I think that having the expectation that our leaders be moral puts pressure on them to consider the morality of their actions. If don't expect our leaders to act morally, then why should they?
Your position is shifting. Our topic was moral leadership.

However, if you want a list of people being more specifically regarded as moral leaders...
Here are a few: Pope Francis, Oprah Winfrey, Dalai Lama, Deepak Chopra, Eckhart Tolle, Sri Sri Rava Shankar.
Good grief. The only one on your list likely to qualify is the Dalai Lama. Pope Francis is trying to bring Catholics up to par but he's not leading them to higher moral ground than the the rest of the enlightened world..

Who would you place an expectation of morality on? Or do you not expect anyone to be morally responsible?
I think there always have been people with keener consciences than the rest of us. They feel the injustice of say slavery and they speak out and make others examine their conscience on the matter.

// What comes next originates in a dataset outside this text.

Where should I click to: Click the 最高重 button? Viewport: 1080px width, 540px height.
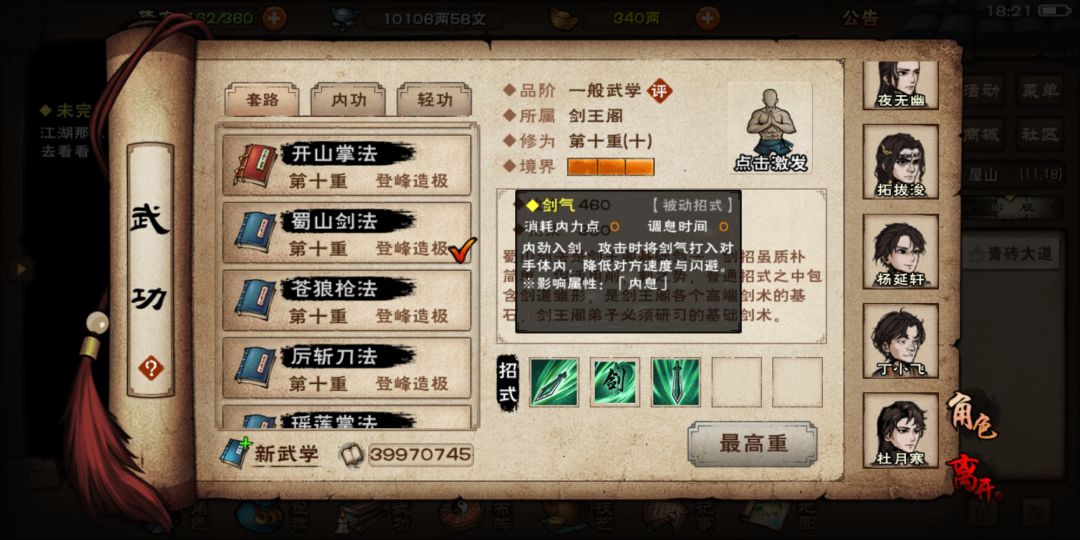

But arrogant leaders, in religion, politics. or anywhere else, are not usually people with keen consciences.

If you're having trouble identifying the moral leaders of any time period, then it means you aren't looking.
Nonsense

Being a moral leader doesn't mean you're right. It just means that people look to you to either set a moral example or provide moral guidance.
Sorry, Amigo, I don't recognize you as an authority on what the terms of my argument mean.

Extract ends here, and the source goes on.